[Task directions]:
Rewrite the items below with every "Viewport" switched to "Window" and nothing else changed, leaving out the pictures.

[Entries provided]:
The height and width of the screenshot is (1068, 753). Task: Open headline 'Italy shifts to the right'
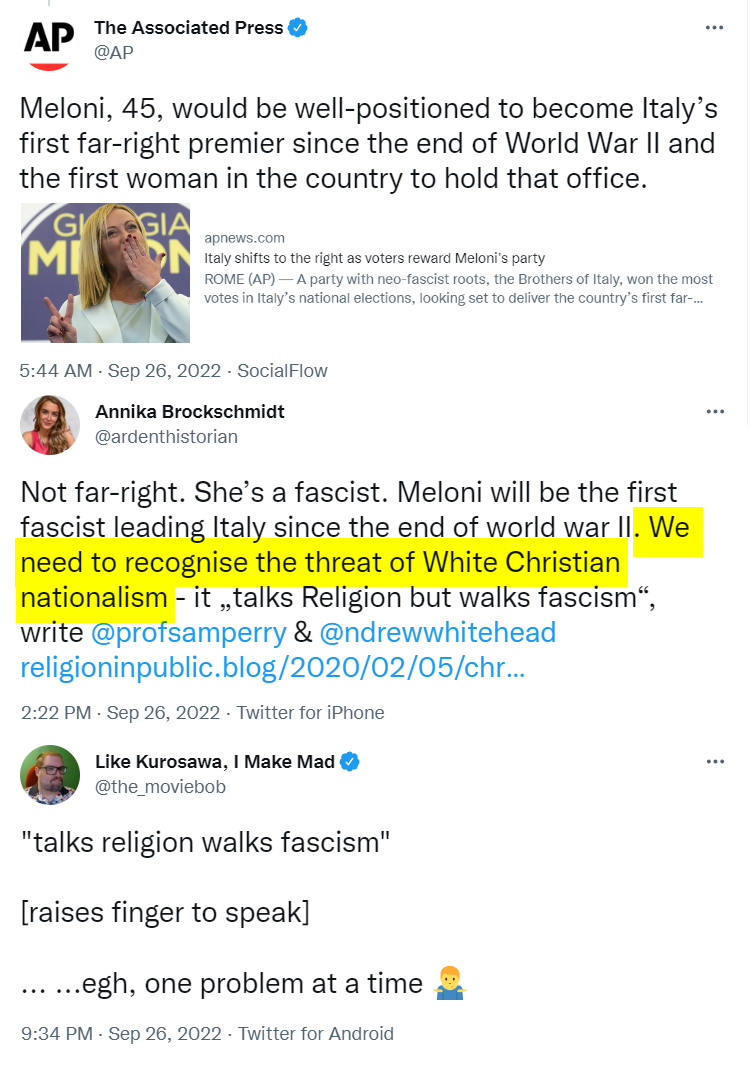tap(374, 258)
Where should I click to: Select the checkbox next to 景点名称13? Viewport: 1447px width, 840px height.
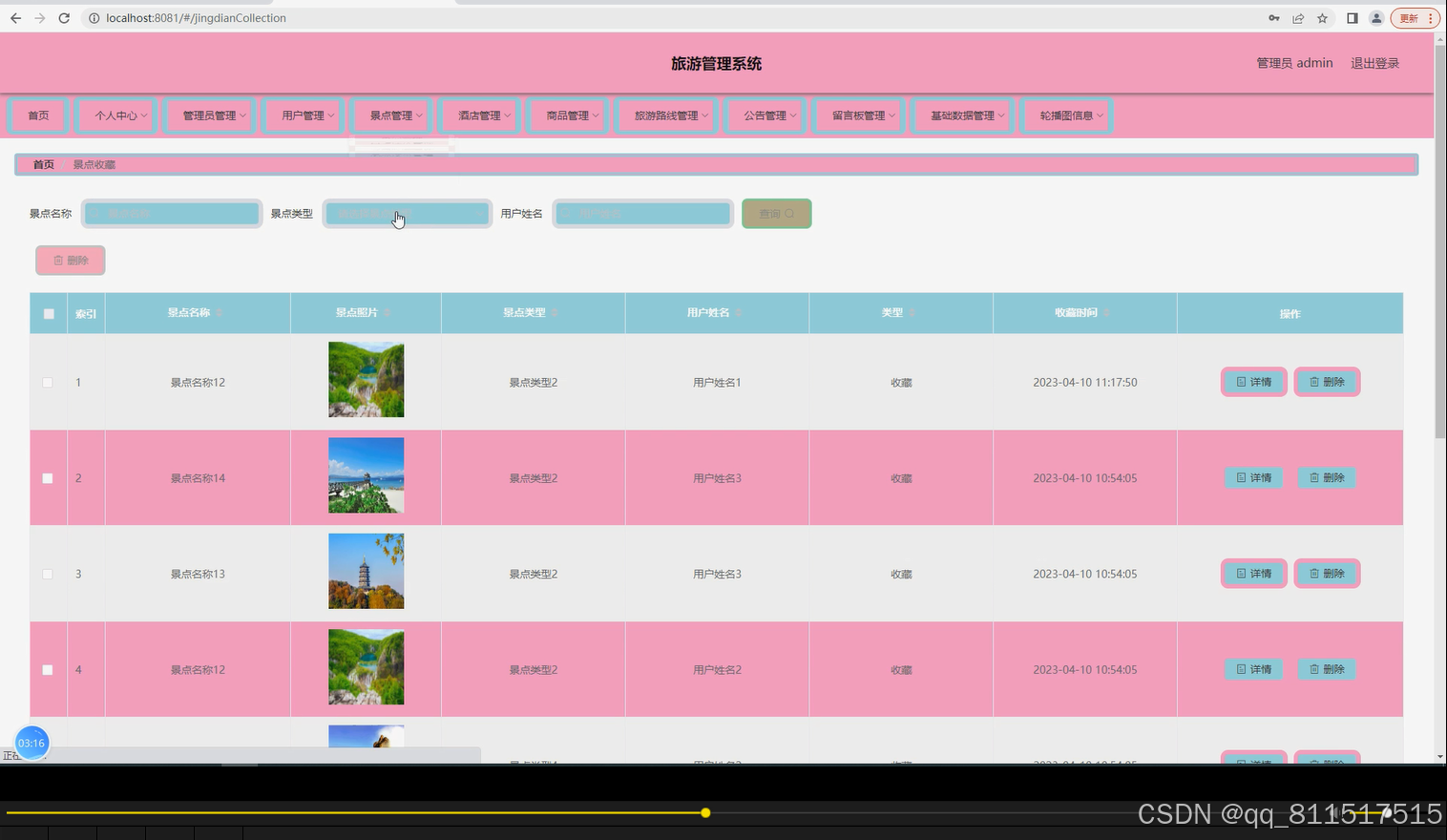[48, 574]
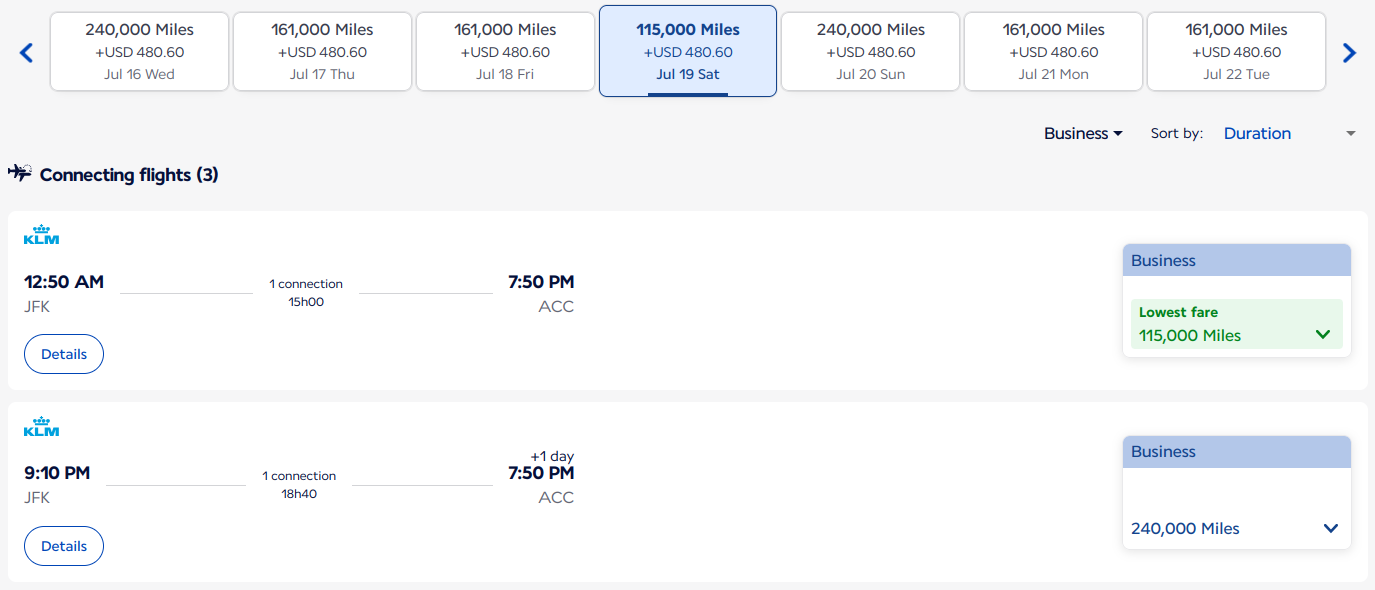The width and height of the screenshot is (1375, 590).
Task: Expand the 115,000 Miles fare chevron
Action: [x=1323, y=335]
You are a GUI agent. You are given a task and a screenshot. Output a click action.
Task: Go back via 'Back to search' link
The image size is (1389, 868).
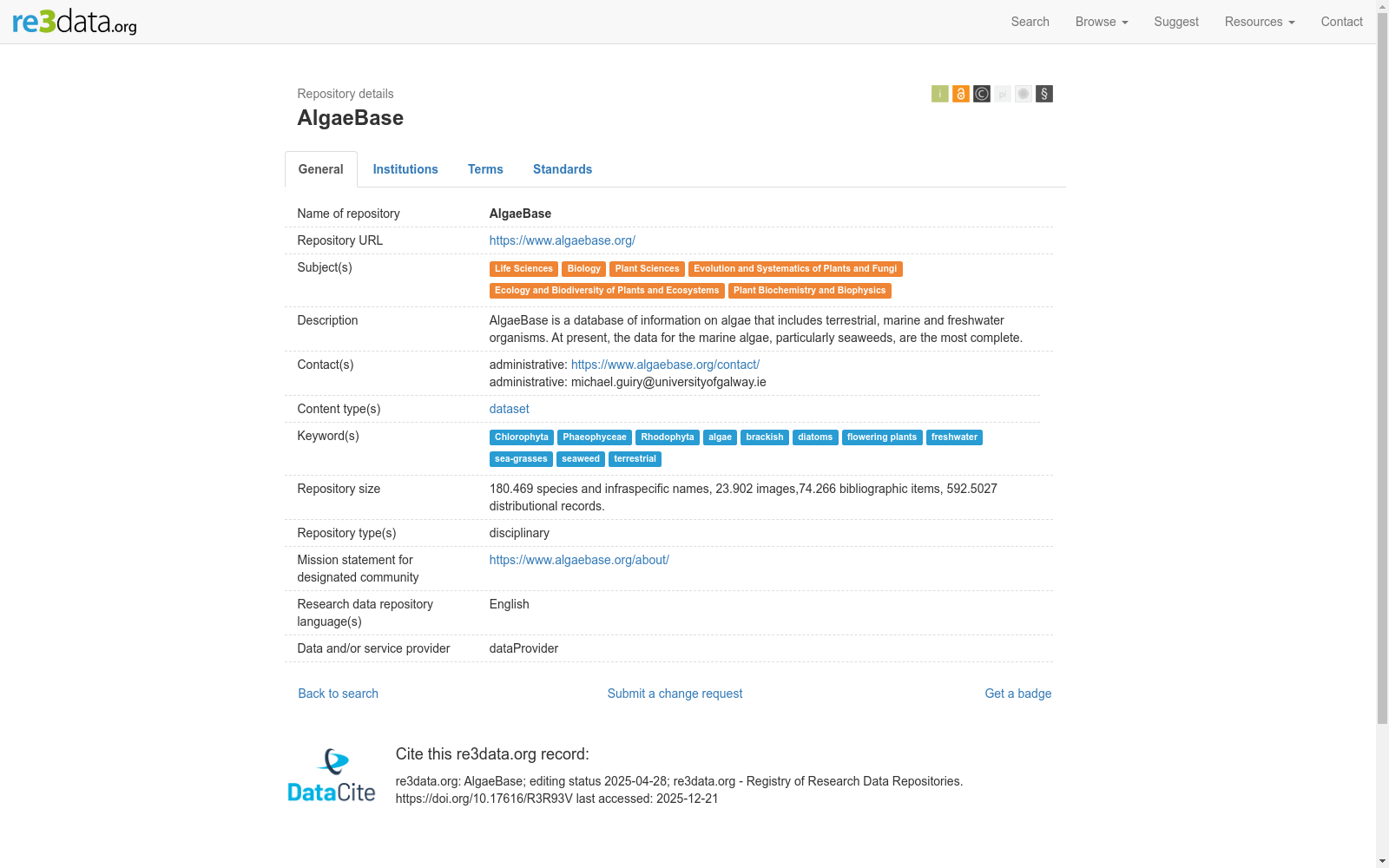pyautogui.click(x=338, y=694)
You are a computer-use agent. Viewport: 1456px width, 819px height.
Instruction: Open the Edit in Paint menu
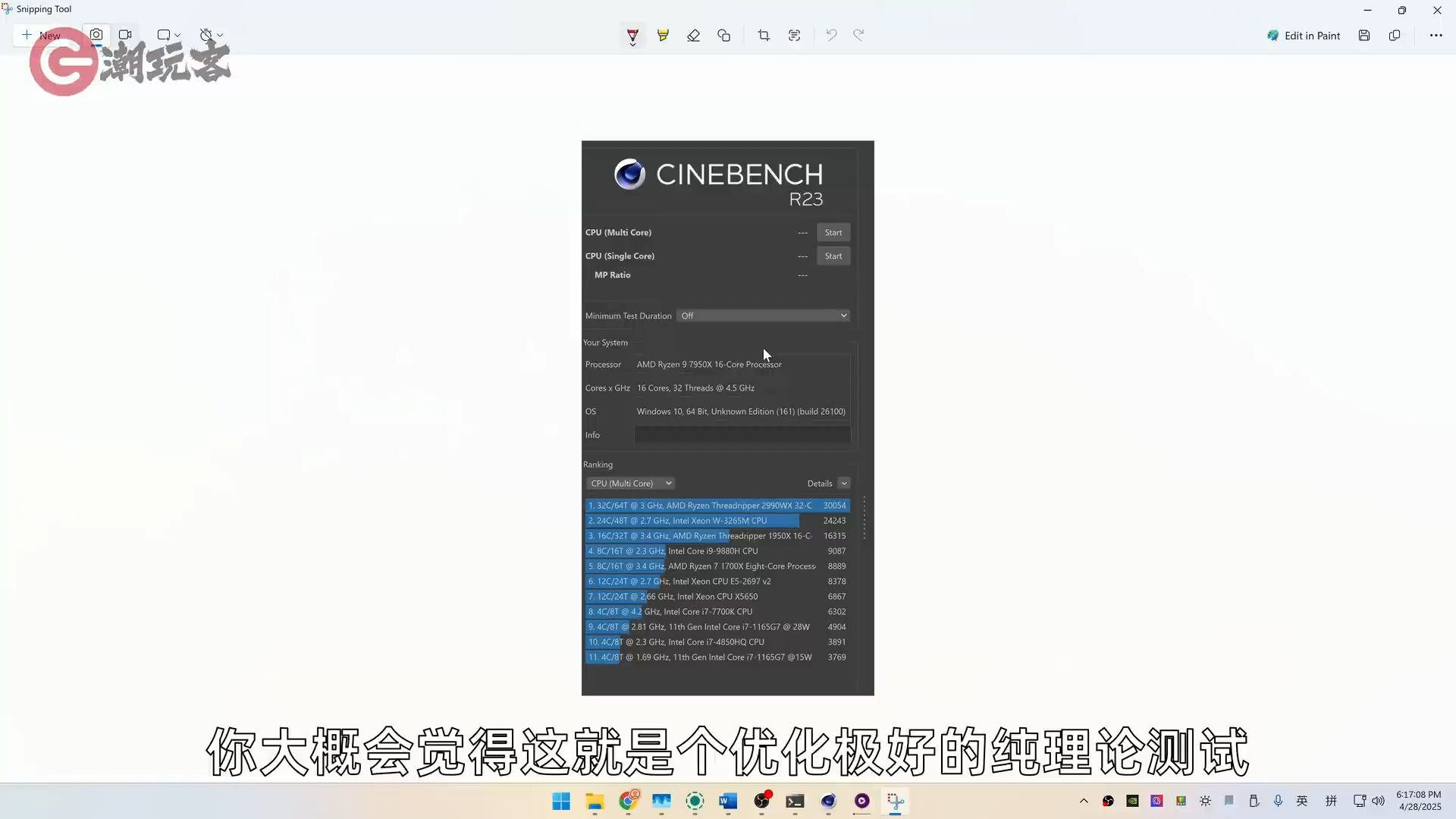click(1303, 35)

[Result of this task]:
The height and width of the screenshot is (1068, 753). Task: Open headline 'Italy shifts to the right'
tap(374, 258)
Where should I click to: Select the checkbox next to 景点名称13? Window: 1447px width, 840px height.
[48, 574]
The width and height of the screenshot is (1375, 590).
Task: Expand the 115,000 Miles fare chevron
Action: [x=1323, y=335]
You are a GUI agent. You are given a task and a screenshot. Output a click action.
Task: Go back via 'Back to search' link
The image size is (1389, 868).
pyautogui.click(x=338, y=694)
You are a computer-use agent. Window: 1456px width, 819px height.
Instruction: Open the Edit in Paint menu
click(1303, 35)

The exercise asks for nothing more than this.